Coca Cola and McDonalds - A deep, lucrative partnership
If I can ask a trick question: What are the top 4 ‘countries’ for Coca Cola by sales? The answer would be United States, Japan, Germany and… McDonald’s!
McDonald’s has a unique and deep partnership with Coca Cola since 1955 when McDonald’s was in its infancy and Coca Cola was already very big (by 1960 the company was claiming Coca Cola was being consumed 60 million times a day).
For almost 70 years since then, McDonald’s and Coca Cola have been growing together in a deep and lucrative partnership. As per a report in New York Times, McDonald’s often used Coca Cola’s offices as base for operations when it expanded globally.

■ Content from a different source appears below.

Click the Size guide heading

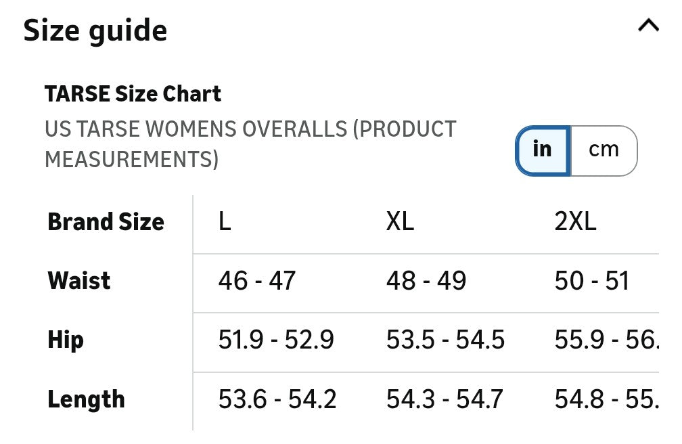pos(95,31)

For Coca Cola, McDonalds has been the most important customer for a long time and drives sales - so important that Coca Cola has a separate department called TMD (The McDonald’s Division).

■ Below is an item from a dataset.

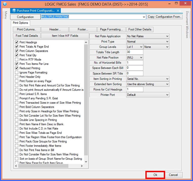Screen dimensions: 193x181
Task: Click the Print Columns button
Action: (x=26, y=29)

For McDonalds, beverages from Coca Cola drives margins and completes the ‘meal’ offering for customers. Fountain soda has very high margins with almost no incremental labor costs. In fact, it was Coca Cola that seems to have suggested that McDonalds bundle soft drinks with Burgers for the ‘extra value meals’ concept.
Coca Cola seems to taste better at McDonald’s than anywhere else because the syrup is delivered in stainless steel tanks to McDonald’s rather than in the usual plastic bags.
They collaborate deeply on promotions like ‘$1 any size soda’ that was a big hit with customers since its introduction in 2010.
They also work together to address changing customer preferences and launch other Coke-owned products like Monster Beverages in 2015. When faced with a backlash for contributing to child obesity, McDonalds began bundling lower-calorie beverages like Honest Kids fruit juice that is owned by Coca Cola.
The McDonald’s-Coke partnership has been lucrative for both the companies in unlocking growth through new offerings and concepts.